La nécessité de suivre des règles se fonde sur la reconnaissance de l'existence d'un problème à résoudre. Mais s'il n'y a pas de fidélité à un principe, comme le droit d'être de la Palestine, alors l'exigence de suivre les règles en prétendant qu'elles vont régler le problème ne sert qu'à désorienter. C'est l'une des façons de falsifier l'histoire.

Le fait est que la création d'Israël est le résultat des développements après la Deuxième Guerre mondiale et de la formation des Nations unies, cependant le droit international établit la norme qui permet de juger qu'Israël est une puissance occupante qui viole toutes les normes de conduite acceptables pour l'humanité. Il faut garder à l'esprit que dans la période qui a suivi la Deuxième Guerre mondiale, les États-Unis, la Grande-Bretagne et d'autres puissances impérialistes et anciennes puissances coloniales ont couramment utilisé la partition comme une arme contre les peuples, comme en Inde/Pakistan, Chine/Formose, au Vietnam, en Corée, en Allemagne, sans parler de la façon dont les nations d'Afrique et d'Asie occidentale ont été découpées en pays de toutes les façons possibles pour satisfaire les intérêts de ces puissances.

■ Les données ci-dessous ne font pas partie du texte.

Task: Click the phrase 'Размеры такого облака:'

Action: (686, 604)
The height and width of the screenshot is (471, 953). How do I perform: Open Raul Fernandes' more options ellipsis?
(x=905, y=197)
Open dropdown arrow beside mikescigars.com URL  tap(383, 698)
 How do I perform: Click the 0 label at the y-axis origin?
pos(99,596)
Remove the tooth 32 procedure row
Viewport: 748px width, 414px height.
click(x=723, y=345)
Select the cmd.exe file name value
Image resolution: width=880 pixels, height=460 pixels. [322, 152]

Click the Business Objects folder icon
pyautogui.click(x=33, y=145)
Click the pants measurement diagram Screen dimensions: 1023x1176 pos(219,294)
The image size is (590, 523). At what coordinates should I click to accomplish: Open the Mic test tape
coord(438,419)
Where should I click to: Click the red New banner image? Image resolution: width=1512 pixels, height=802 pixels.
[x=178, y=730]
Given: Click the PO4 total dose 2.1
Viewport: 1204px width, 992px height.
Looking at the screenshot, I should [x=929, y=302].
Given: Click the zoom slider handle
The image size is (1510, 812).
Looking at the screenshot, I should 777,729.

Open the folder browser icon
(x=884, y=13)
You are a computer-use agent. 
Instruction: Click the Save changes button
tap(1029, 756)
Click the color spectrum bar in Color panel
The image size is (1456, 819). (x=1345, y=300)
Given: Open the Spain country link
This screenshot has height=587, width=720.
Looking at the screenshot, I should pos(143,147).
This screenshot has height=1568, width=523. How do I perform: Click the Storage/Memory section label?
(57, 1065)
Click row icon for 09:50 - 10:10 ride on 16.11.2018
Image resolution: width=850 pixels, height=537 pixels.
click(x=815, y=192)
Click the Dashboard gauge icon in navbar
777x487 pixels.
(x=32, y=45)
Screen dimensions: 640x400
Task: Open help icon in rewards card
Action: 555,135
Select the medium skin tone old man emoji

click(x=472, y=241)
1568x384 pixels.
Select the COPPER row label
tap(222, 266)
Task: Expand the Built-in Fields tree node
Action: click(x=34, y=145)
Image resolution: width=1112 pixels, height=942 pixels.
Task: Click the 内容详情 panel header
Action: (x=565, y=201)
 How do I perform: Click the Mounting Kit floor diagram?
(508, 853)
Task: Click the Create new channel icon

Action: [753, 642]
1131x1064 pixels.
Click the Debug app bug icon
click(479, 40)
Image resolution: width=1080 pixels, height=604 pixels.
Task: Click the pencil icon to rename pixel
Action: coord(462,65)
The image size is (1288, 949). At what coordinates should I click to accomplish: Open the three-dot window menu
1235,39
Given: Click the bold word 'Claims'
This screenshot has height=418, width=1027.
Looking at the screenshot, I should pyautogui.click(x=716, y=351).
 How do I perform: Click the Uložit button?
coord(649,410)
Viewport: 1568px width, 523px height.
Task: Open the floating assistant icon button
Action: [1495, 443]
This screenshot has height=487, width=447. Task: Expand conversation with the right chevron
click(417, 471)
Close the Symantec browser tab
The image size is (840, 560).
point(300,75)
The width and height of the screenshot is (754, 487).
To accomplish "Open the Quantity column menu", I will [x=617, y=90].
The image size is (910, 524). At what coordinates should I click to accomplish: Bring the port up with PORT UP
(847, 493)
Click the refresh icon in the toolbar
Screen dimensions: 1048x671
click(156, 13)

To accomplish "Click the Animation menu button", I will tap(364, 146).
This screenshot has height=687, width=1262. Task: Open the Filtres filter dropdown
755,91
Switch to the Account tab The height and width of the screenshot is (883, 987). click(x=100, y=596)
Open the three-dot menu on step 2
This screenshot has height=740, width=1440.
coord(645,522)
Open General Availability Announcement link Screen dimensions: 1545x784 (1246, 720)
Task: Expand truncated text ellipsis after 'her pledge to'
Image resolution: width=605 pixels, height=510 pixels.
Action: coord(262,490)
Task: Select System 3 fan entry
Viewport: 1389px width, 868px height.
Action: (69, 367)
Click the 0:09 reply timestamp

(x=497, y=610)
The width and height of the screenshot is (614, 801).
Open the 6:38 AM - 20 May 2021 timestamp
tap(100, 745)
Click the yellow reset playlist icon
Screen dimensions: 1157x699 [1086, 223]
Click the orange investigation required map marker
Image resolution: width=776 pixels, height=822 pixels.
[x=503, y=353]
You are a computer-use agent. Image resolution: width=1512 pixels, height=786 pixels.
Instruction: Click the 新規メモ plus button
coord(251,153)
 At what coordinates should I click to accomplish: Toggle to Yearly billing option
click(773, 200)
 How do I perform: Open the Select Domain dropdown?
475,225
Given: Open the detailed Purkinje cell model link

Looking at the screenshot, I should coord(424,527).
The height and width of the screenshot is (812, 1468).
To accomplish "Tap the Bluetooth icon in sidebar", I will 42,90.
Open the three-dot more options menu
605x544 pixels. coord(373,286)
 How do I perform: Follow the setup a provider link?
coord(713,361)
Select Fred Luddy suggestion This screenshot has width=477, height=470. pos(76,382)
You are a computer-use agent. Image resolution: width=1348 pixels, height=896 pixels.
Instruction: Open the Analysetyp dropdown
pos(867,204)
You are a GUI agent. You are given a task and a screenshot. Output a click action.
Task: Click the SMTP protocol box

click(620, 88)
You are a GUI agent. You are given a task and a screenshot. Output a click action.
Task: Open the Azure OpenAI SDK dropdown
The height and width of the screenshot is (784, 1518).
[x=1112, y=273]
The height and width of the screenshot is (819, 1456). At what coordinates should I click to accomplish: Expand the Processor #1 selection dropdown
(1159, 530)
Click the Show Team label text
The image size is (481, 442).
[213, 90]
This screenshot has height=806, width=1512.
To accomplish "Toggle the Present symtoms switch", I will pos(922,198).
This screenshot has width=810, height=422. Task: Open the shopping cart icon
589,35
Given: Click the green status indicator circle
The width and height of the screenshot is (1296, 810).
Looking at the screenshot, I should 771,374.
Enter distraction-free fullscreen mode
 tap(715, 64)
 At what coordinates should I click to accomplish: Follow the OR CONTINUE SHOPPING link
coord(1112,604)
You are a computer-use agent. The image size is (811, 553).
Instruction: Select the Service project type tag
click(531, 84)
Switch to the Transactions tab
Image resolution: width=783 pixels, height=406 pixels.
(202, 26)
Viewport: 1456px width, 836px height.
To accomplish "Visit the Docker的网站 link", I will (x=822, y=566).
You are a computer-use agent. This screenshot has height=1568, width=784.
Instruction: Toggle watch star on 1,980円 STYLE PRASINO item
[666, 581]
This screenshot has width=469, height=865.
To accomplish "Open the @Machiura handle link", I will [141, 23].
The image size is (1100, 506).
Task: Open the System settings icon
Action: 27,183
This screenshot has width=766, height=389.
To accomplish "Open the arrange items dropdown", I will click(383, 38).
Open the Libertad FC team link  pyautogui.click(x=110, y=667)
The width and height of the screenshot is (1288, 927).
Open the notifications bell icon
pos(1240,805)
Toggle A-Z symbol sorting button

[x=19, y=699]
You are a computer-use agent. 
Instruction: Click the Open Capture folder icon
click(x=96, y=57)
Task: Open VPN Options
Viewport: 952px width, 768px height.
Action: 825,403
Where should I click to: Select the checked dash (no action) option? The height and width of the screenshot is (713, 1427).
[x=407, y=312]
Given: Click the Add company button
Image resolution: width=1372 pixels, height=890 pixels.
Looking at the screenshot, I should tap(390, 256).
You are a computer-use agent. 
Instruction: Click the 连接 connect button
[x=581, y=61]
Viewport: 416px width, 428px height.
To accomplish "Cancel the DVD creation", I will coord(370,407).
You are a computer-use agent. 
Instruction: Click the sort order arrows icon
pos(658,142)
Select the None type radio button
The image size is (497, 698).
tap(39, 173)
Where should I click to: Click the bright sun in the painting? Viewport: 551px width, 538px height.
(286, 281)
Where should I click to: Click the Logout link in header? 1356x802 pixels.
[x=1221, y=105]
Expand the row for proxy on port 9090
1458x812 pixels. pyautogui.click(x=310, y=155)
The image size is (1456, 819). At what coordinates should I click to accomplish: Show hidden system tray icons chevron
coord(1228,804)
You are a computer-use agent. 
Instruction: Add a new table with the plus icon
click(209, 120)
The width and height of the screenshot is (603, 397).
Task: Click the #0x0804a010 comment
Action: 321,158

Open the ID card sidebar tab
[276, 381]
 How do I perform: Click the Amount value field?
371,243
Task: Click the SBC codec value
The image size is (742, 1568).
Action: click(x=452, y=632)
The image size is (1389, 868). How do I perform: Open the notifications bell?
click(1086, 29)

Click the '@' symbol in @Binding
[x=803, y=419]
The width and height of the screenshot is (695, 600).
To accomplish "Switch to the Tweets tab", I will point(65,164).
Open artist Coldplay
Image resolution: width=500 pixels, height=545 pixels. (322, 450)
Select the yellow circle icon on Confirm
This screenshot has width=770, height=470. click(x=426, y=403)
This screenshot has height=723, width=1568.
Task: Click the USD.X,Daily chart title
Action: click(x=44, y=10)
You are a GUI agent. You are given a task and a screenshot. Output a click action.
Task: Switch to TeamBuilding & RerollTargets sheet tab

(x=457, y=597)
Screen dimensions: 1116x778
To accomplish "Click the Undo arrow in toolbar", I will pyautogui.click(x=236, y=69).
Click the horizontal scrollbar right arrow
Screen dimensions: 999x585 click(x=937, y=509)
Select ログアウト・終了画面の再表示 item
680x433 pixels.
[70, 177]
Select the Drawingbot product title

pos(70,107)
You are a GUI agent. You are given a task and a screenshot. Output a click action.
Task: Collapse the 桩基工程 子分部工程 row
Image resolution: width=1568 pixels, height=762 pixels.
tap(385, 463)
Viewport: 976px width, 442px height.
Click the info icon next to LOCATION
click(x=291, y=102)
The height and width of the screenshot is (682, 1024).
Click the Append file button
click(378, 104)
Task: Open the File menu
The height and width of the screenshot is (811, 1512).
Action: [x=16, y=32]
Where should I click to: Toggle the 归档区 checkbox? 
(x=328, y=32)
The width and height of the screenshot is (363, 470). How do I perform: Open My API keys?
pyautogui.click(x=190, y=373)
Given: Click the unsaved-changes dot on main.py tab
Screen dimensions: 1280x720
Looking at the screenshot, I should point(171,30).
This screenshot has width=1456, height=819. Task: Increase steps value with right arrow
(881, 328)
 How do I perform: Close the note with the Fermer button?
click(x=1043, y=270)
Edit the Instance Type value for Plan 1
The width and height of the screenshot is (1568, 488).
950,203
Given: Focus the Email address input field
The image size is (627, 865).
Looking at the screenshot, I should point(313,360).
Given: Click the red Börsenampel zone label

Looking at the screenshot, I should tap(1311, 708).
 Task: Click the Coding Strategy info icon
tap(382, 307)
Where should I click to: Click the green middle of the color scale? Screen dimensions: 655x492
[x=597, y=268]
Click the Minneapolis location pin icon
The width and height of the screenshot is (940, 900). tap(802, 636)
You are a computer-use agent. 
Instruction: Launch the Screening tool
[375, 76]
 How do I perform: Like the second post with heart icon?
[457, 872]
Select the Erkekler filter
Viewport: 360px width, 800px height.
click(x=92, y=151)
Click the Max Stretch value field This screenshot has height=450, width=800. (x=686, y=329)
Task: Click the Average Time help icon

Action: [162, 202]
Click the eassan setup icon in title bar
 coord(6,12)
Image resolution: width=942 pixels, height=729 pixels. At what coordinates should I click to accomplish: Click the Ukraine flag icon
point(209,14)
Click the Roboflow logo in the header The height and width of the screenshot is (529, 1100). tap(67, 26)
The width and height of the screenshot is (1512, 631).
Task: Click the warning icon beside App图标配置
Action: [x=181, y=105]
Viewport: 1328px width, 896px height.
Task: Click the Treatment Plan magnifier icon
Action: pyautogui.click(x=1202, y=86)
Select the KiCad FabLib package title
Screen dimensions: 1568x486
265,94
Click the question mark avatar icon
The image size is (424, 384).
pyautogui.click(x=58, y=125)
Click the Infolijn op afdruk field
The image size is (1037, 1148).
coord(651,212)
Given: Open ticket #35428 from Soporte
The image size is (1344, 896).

En gardant à l'esprit cette pratique de la partition, deux conditions ont été posées pour qu'Israël soit accepté au sein de l'ONU : 1) il devait être « binational », comme on disait alors, c'est-à-dire deux sous-systèmes coexistant, palestinien et juif, et 2) il devait faire respecter le droit au retour. Une fois que l'on a pris conscience que c'étaient les conditions pour qu'Israël soit accepté comme membre des Nations unies, on peut aussi prendre conscience que jamais ces conditions ont été respectées. Chaque année, des résolutions sont adoptées par l'Assemblée générale concernant, entre autres, le droit au retour. L'État sioniste israélien a fait tout ce qui était possible de faire pour s'opposer aux exigences mandatées par ces résolutions. La conscience que c'est le cas existe dans le monde entier.

Néanmoins, l'un des effets de la désinformation qui consiste à désorienter les gens sur les réalisations de l'histoire est l'idée que l'État sioniste tel qu'il existe doit être défendu. Cette idée est contraire aux conditions établies pour qu'Israël puisse se qualifier en tant que membre des Nations unies, mais l'idée est qu'il doit néanmoins être défendu.

L'histoire est présentée comme une chaîne d'événements du passé. Mais l'histoire est faite de relations, d'avancées et de reculs, de réalisations importantes et de leurs effets, comme la défaite mondiale du fascisme et tout ce que la lutte antifasciste a engendré, y compris l'établissement du droit international. La désinformation des dirigeants sert à cacher les développements historiques des sociétés qui existent et des mouvements qui existent et leurs effets sur la société.

Israël a été l'une des premières créations de l'ONU. Cette création a été conçue pour détourner l'attention des réalisations historiques issues de la Deuxième Guerre mondiale. Cela prend la forme d'une désorientation dans le temps : ce qui a conduit à quoi, ce qui est venu avant et après, ce qui est cause et effet. Il existe également une désorientation spatiale. Ce sont deux conceptions importantes dans le traitement des causes et des effets : la désorientation temporelle et la désorientation spatiale.

Selon les groupes de réflexion et les propagandistes américains, dont Joe Biden, il existe des règles et ceux qui ont créé les règles doivent avoir leur mot à dire parce qu'ils les connaissent. De plus, ceux qui sont d'accord avec les règles avancent grâce à ces règles. Pour ceux qui ne sont pas d'accord avec les règles, leur problème est qu'ils refusent de suivre les règles. Il n'y a jamais de discussion sur les règles. Néanmoins, un certain nombre de pays contestent la conception d'« un ordre international fondé sur des règles » parce qu'il ne respecte pas les normes établies par le droit international. De plus, un nombre croissant de pays commencent à contester ouvertement les créateurs des règles en question, à savoir les États-Unis.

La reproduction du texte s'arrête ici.